> ABOUT THIS TASK: Reproduce the data exactly and drop any pictures it holds.

■ ■ ■ ■ ■

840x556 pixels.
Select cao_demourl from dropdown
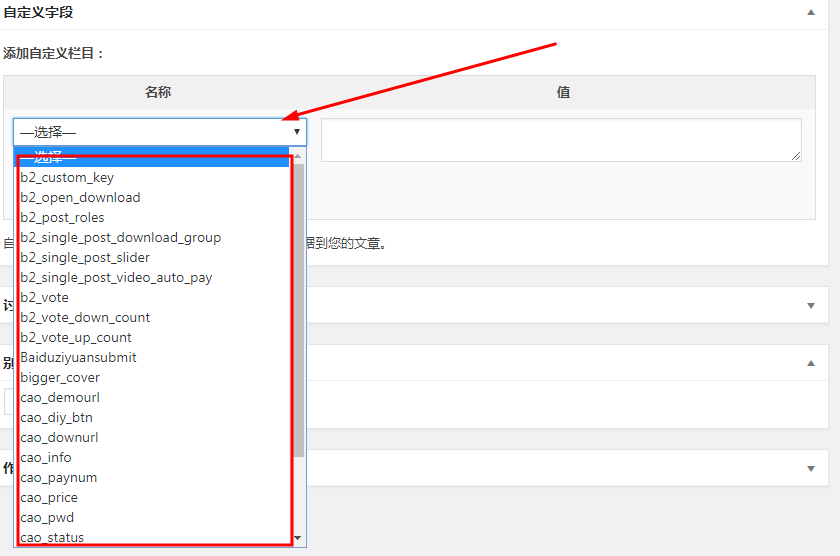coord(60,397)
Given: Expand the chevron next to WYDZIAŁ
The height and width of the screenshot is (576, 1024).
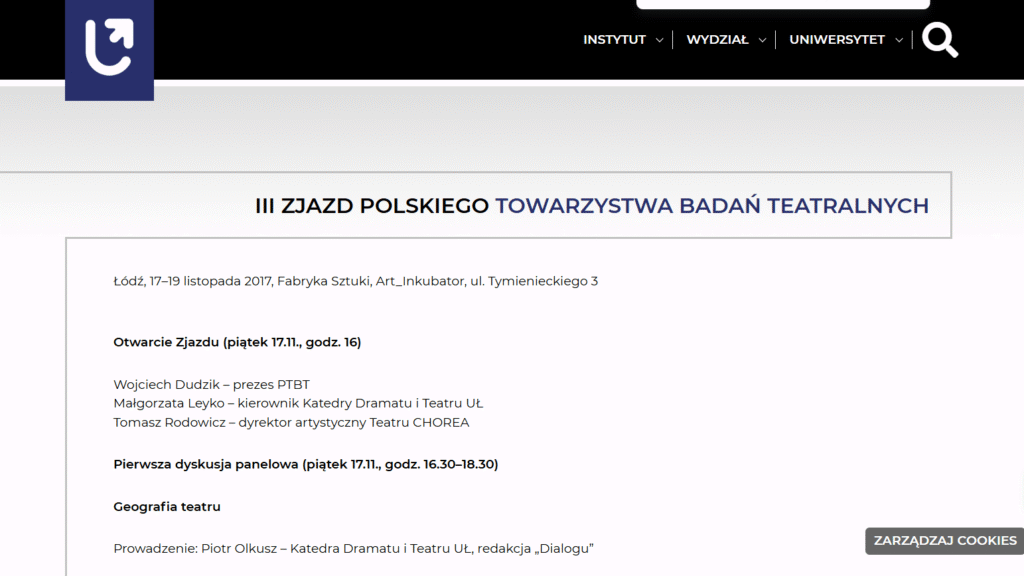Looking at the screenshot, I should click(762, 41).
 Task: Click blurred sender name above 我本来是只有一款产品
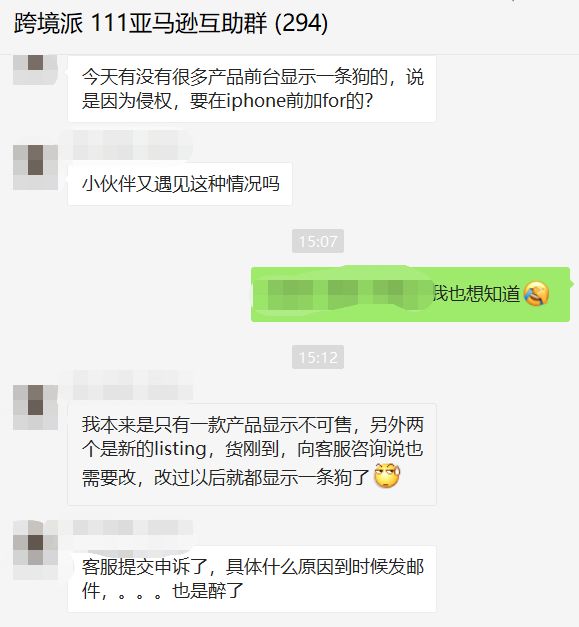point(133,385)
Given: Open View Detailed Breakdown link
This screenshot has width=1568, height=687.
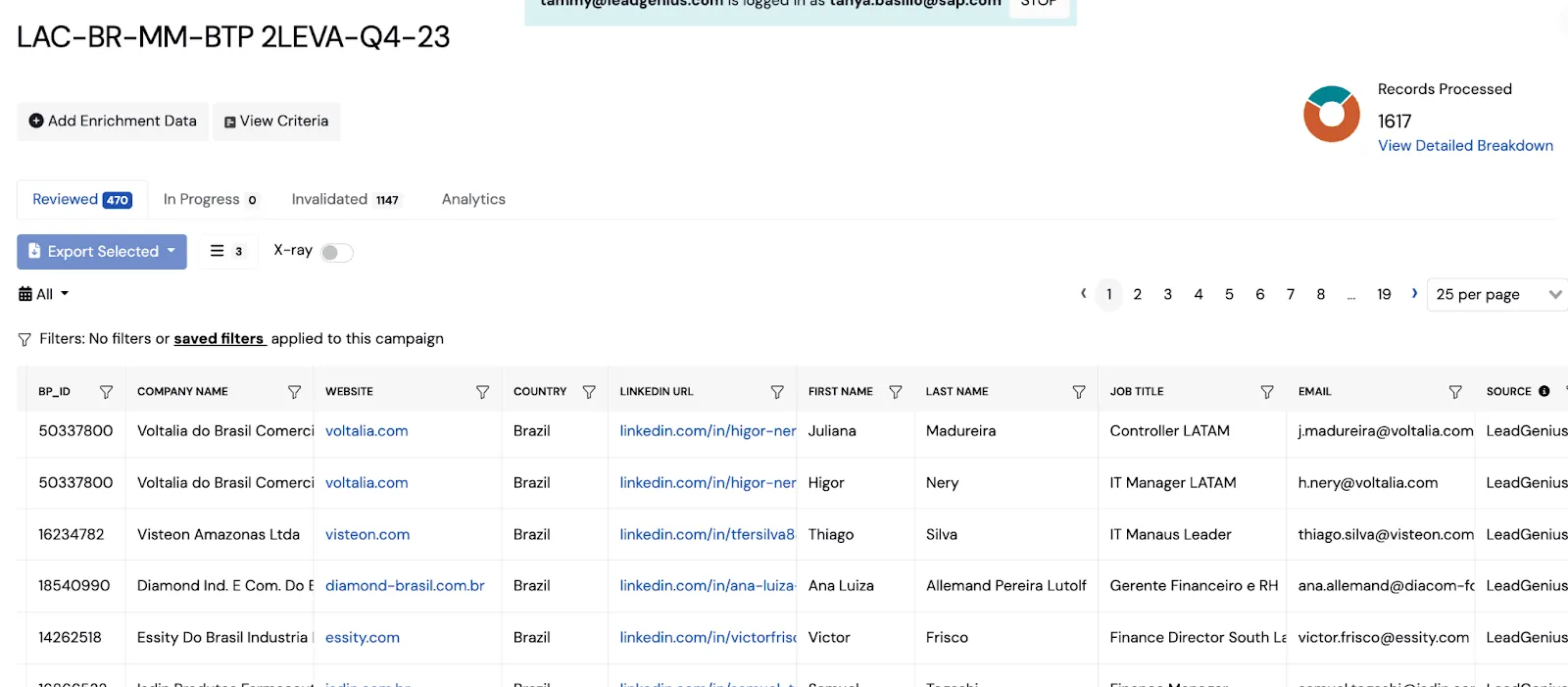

■ ■ ■ ■ ■

> SOLUTION:
840x556 pixels.
Select cao_demourl from dropdown
coord(60,397)
Given: Expand the chevron next to WYDZIAŁ
The height and width of the screenshot is (576, 1024).
Looking at the screenshot, I should click(762, 41).
 Task: Click blurred sender name above 我本来是只有一款产品
point(133,385)
Given: Open View Detailed Breakdown link
This screenshot has width=1568, height=687.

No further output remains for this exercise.